Combien parmi nous, pasteurs, avons fait souffrir nos familles parce que nous « servons Dieu et l’église, » alors que le Seigneur ne nous a jamais demandé des sacrifices tels que négliger nos familles ou ne pas passer suffisamment de temps avec elles. Je suis reconnaissant de passer par ce processus, car il me permet de me retrouver et de me réconcilier avec ma femme et mes enfants.

Nos églises ont réussi à continuer sans nos réunions hebdomadaires en personne dans nos lieux de culte. Nous avons trouvé de nouvelles façons de faire de chaque maison une église.
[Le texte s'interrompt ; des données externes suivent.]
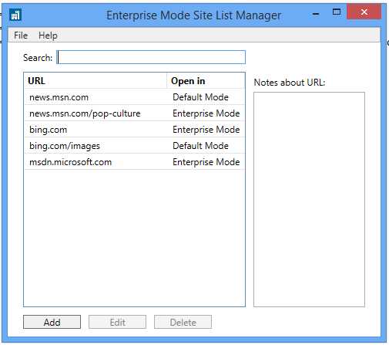Image resolution: width=389 pixels, height=345 pixels.
Task: Select the msdn.microsoft.com row
Action: 134,162
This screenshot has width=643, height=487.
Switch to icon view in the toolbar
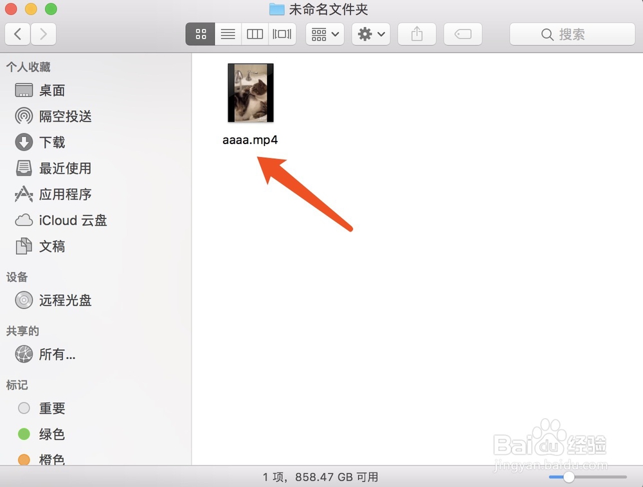click(x=200, y=33)
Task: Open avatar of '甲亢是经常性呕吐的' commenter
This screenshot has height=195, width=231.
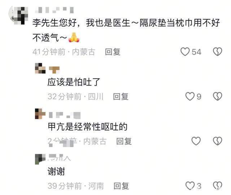Action: (40, 114)
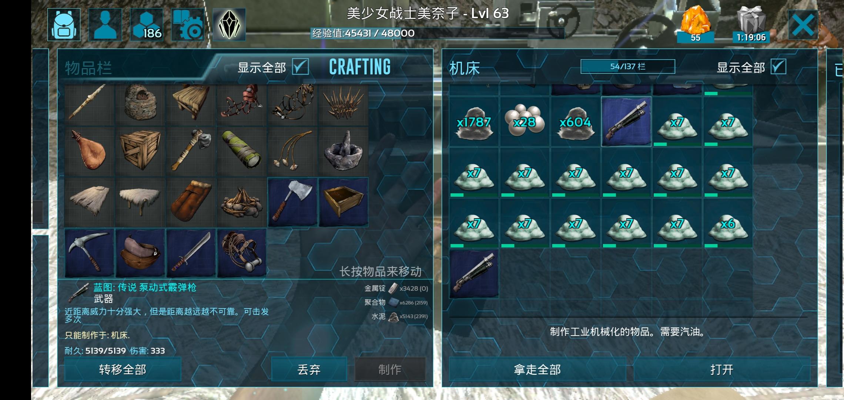Image resolution: width=844 pixels, height=400 pixels.
Task: Click the 打开 button
Action: (722, 369)
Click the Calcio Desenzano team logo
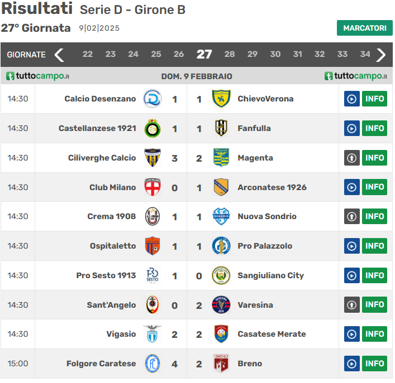 (x=152, y=99)
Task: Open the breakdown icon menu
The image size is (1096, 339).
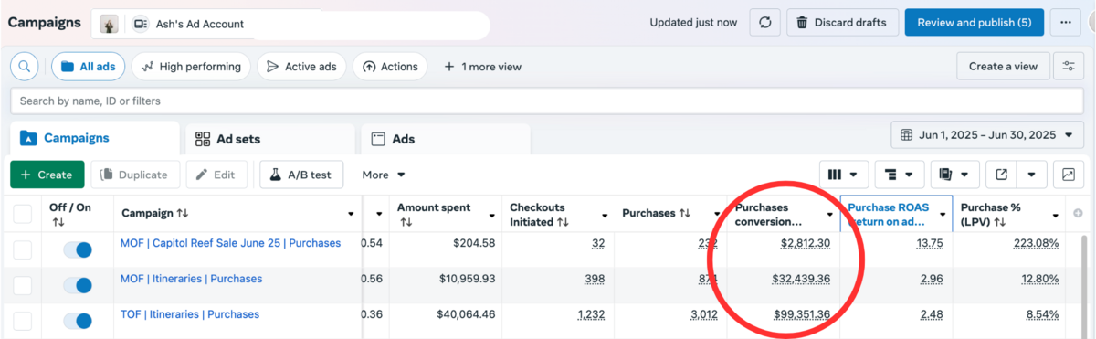Action: (900, 175)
Nous avons continué à avancer parce que, si nous nous souvenons bien, c’est l’église de Dieu, pas la nôtre. C’est l’église qui réussira à avancer quoi qu’il arrive, parce que c’est son église. En tant que leader, j’ai découvert que je dois faire davantage confiance au Seigneur de l’église. Elle n’appartient à aucun pasteur, directeur de département ou président. Dieu a dirigé son église dans le passé et continuera de le faire – peut-être de manière différente ou avec des méthodes différentes, mais en suivant le même principe – aider son peuple à accomplir le mandat évangélique consistant à prêcher à toute nation, à toute tribu, à toute langue et à tout peuple.

Le même Dieu qui « a vidé nos plannings, » les remplira à nouveau de nouveaux projets, peut-être de meilleurs, plus efficients et efficaces. Laissons-le nous guider et guider son église.

Pedro Torres est le directeur de la communication de l’Union Franco-Belge, dont le siège se trouve en France.